A Mount Horeb police lieutenant had a months-long sexual relationship with a 14-year-old boy who moved into his Madison apartment in October but told investigators that for months he did not know the boy's true age, according to a criminal complaint filed Thursday.
Dennis P. Jenks, 44, was charged with repeated sexual assault of a child for allegedly carrying on the relationship with the boy between October and Feb. 13, when Jenks was arrested by Madison police.
The complaint states that Jenks "no longer wanted to be in a romantic relationship" with the boy, and but still wanted to be a mentoring "father figure" to him.
The boy, however, described Jenks as his "best friend" and tearfully told police that he loved Jenks.
Jenks appeared in Dane County Circuit Court on Thursday and was again released on a signature bond. He was ordered to stay away from the boy and not have any unsupervised contact with anyone under 18. He will return to court on March 25.
Madison police spokesman Joel DeSpain said the investigation began after police in Madison received a tip from another law enforcement agency. Jenks and the boy met with police voluntarily on Feb. 13, DeSpain said.

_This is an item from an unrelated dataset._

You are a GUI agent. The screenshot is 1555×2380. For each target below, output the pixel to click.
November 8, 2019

According to the complaint:
The boy and Jenks told police that they met on the chat website Omegle. Jenks said that was in August. They chatted often, and first met in person in September. On Oct. 28, the boy moved into Jenks' apartment after Jenks had offered to let him stay there.

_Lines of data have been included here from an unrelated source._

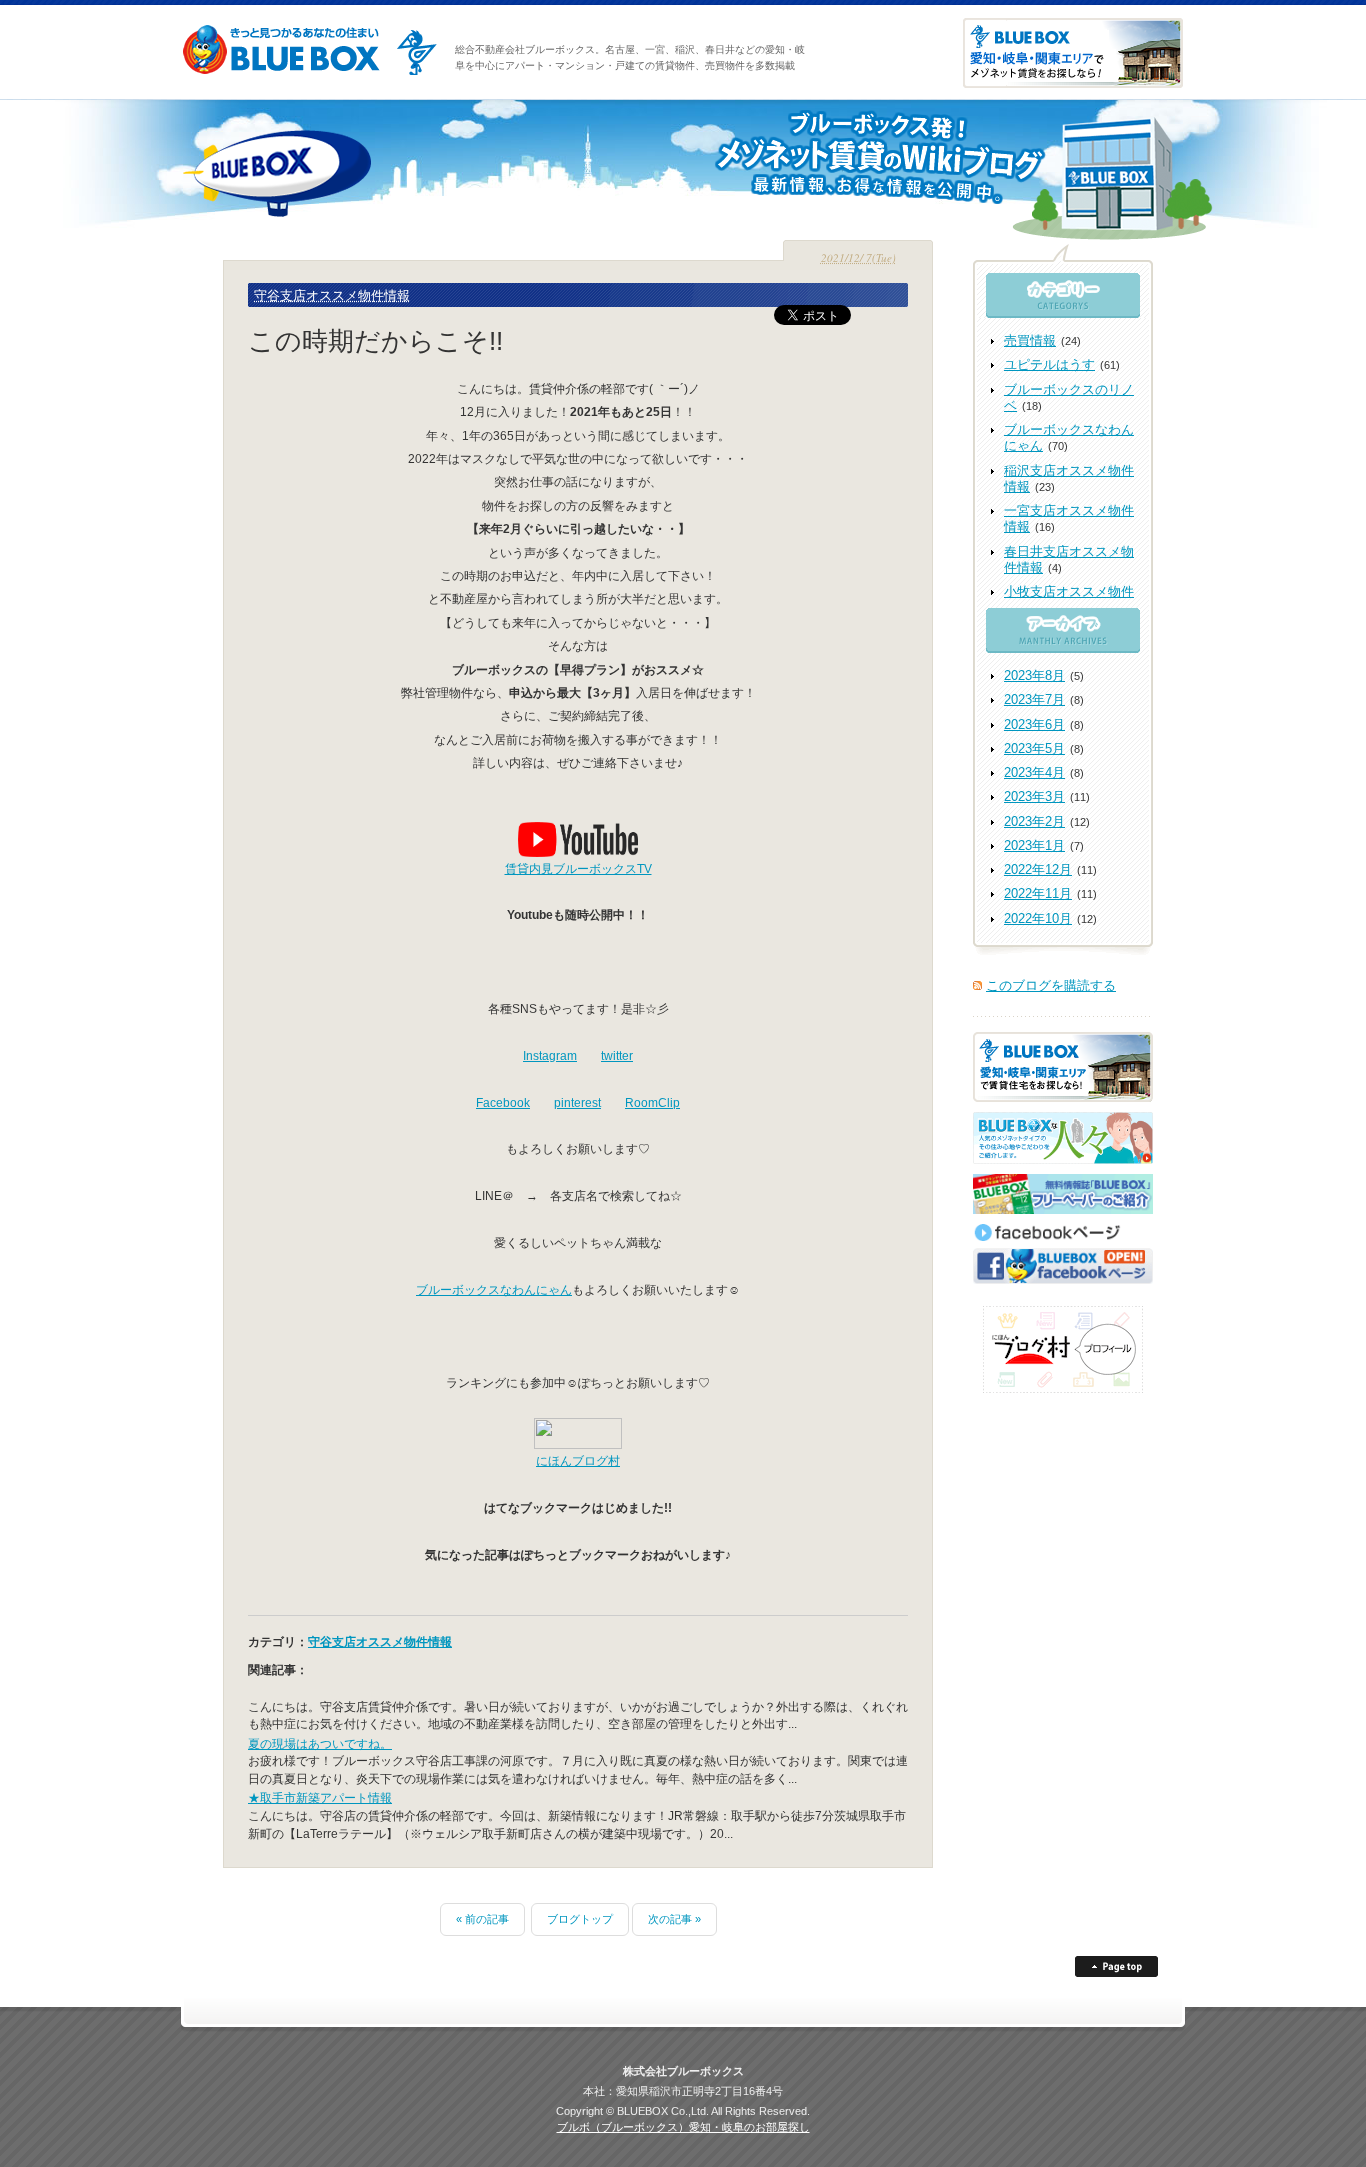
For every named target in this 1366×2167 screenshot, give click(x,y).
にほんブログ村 (578, 1460)
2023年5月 (1034, 748)
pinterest (577, 1102)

The boy said he first went to stay with Jenks when he got kicked out of his house. DeSpain said the boy had been living with family members in Rock County.
"I was kind of like hesitant, but he told me he was a cop so I trusted him," the boy told police, according to the complaint.
But there was confusion over the boy's age. He said he told Jenks he was 18 and gave him a different first name, "cause I don't want him to look me up, he's a cop and if I told him I was 14 he would be like, 'Why would I wanna hang out with this little kid?'"
Jenks said that before meeting the boy in person the boy told him he was 18.
"I was very adamant in making sure he was 18 years of age," Jenks said. "And he said he was."
Jenks told investigators that he tried to confirm the boy's identity using his police credentials but could not find him. He also searched social media on the Internet, to no avail.
He said he continued trying to figure out the boy's age and finally confronted him after three or four months. He said the boy broke down crying and told him he had lied.